Que s’est-il réellement passé à Tolbiac au matin du vendredi 20 avril ? Voilà une semaine que les réseaux militants et la presse corporatiste s’affolent à propos d’une hypothétique bavure policière.
Tout a commencé avec un article de Reporterre affirmant avoir recueilli trois témoignages occulaires d’une chute d’un occupant de Tolbiac sur la tête suite à une tentative d’interpellation de la BAC. Puis, une étudiante affirme face à la caméra de Le Media que « la première chose qu’on a vue [...], c’est un gars devant les grilles, la tête complètement explosée, une flaque de sang énorme ». Alors que le communiqué de la préfecture de police nie tout incident lors de l’expulsion, les témoignages semblent concordants, les réseaux sociaux et une partie des médias s’emballent. Les faits évoqués semblent graves : on parle de flaque de sang, de coma... Au milieu de la polémique un article paru sur Marseille Infos Autonomes évoque toutes les possibilités et va même jusqu’à envisager que l’État puisse dissimuler un corps.
La communication des réseaux militants (MIA compris) face à ce type d’événements est difficile. Il y a la volonté et la nécessité même de réagir vite, avec peu de moyens, ce qui rend difficile la vérification des informations nous parvenant malgré tous les efforts mis en œuvre.
Nous sommes bien évidemment en total opposition avec toute thèse complotiste ou toute forme d’obscurantisme. Cependant, l’expérience passée des affaires traitant de bavures policières comme celles d’Adama Traoré, Théo Luhaka ou Rémi Fraisse, pour ne citer qu’elles, nous montre que les sources telles que des témoins directs sont en général plus fiables que les communiqués de police ou la voix de grenouilles de bénitier telles que nos "grands" médias qui reprennent ces communiqués avec zèle.
Le 24 avril, Reporterre publie un démenti de son premier article recueillant les témoignages à l’origine de toute cette confusion. On y apprend que les témoins ont disparus sans donner suite à leur déposition, mais aussi qu’il s’agit de personnes sans domicile fixe et que d’après deux personnes parmi les occupants l’un est « perdu dans sa tête » et a « les traits de la mythomanie » tandis que l’autre « cherchait à se faire valoir ».
Pour résumer, Reporterre a recueilli des propos discréditant les témoins, les faisant subitement apparaître comme des SDF instables et n’a pas réussi à les retrouver, ni à en trouver d’autres. Les hôpitaux et la préfecture démentent la version des témoins. Le magazine en ligne conclue que leurs propos sont fallacieux et qu’il n’y a pas eu de blessé grave à Tolbiac. Il nous semble hautement problématique de juger de la qualité des propos d’un témoin à partir de sa condition de grande précarité ou à partir des propos d’un tiers. Un témoignage se vérifie avec des preuves.

» Bloc de données
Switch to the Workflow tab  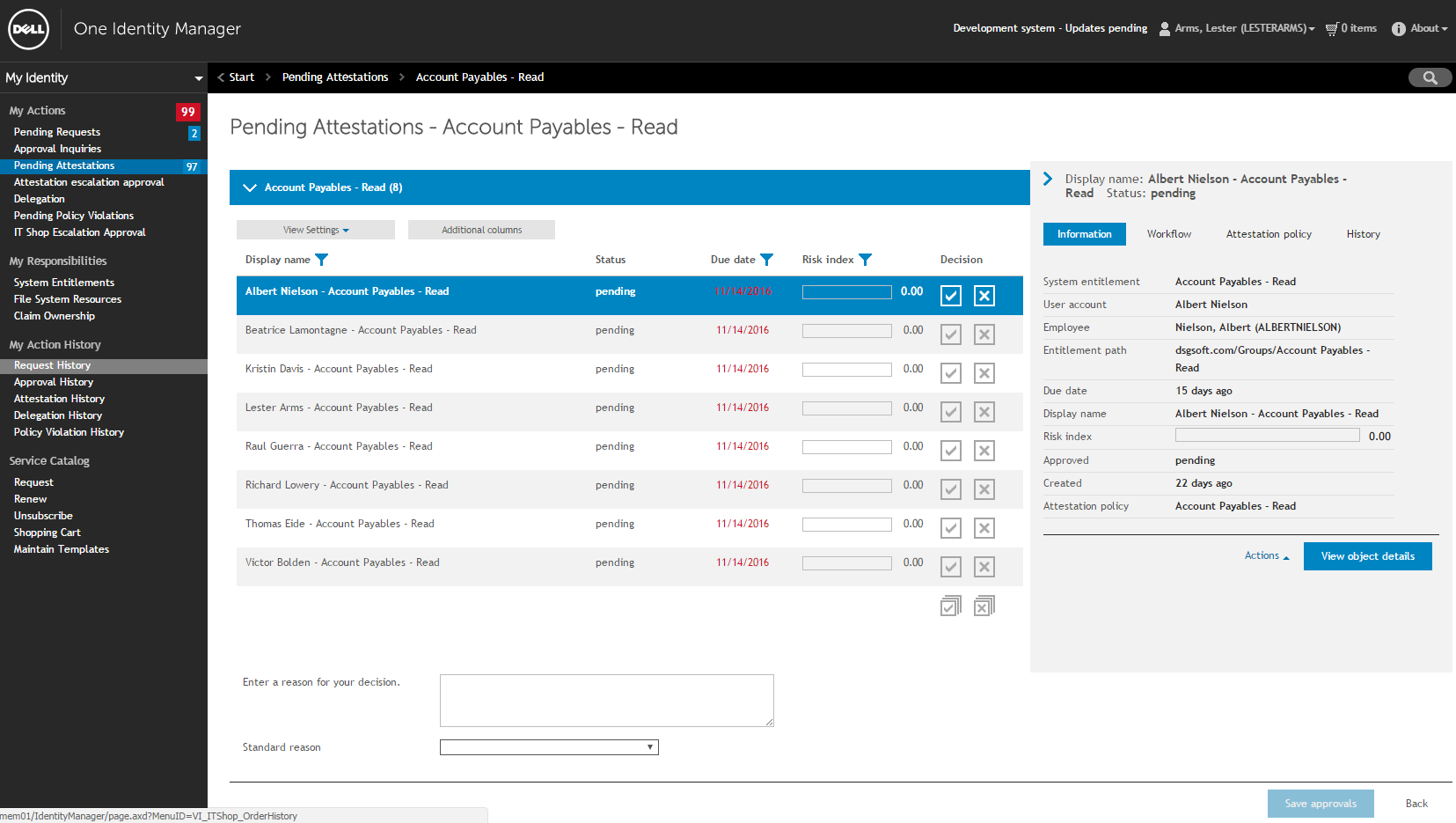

» Consigne et exigences
Récrivez le passage de l'extrait de page qui débute aux mots « La communication des » et se termine après « mis en œuvre. », en substituant « réagir rapidement » à « réagir vite ».

» Réponse correcte
La communication des réseaux militants (MIA compris) face à ce type d’événements est difficile. Il y a la volonté et la nécessité même de réagir rapidement, avec peu de moyens, ce qui rend difficile la vérification des informations nous parvenant malgré tous les efforts mis en œuvre.